What you return should be the lines from the one with "971x700 pixels." through the one with "the Kamille June" in the data below, reproduced exactly with both ends, and no pictures at all.

- _DATASET CONTENT_
########

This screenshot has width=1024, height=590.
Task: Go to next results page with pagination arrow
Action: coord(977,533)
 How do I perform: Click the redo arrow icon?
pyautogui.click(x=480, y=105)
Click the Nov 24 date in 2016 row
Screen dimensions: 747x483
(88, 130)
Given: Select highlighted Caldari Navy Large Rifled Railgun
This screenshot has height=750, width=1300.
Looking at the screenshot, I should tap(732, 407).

########

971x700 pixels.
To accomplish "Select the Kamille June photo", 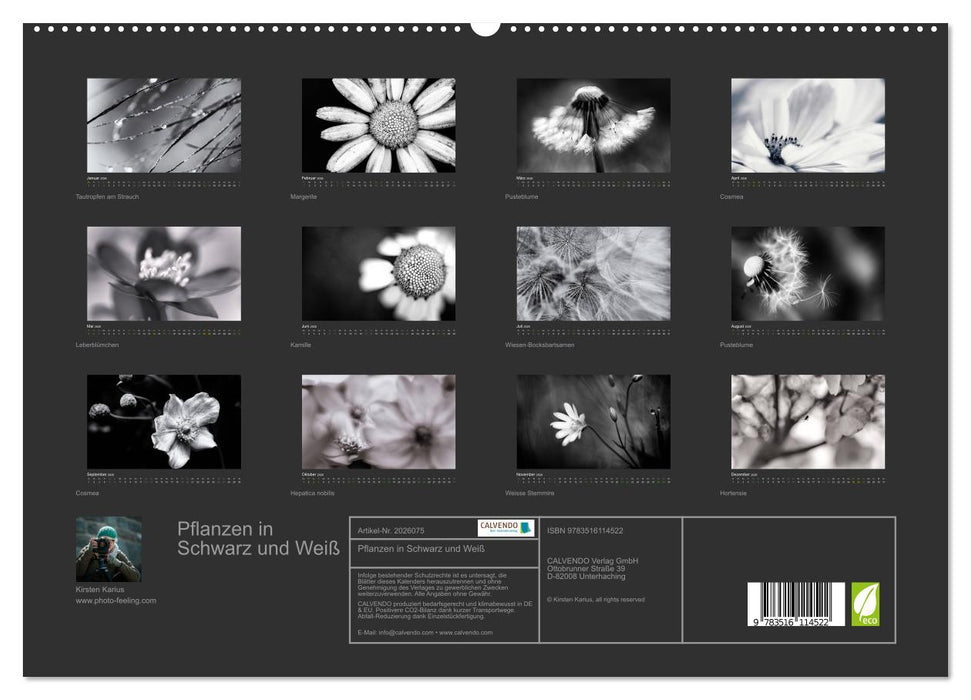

########

- _ANSWER FOR THE TASK_
971x700 pixels.
To accomplish "Select the Kamille June photo", 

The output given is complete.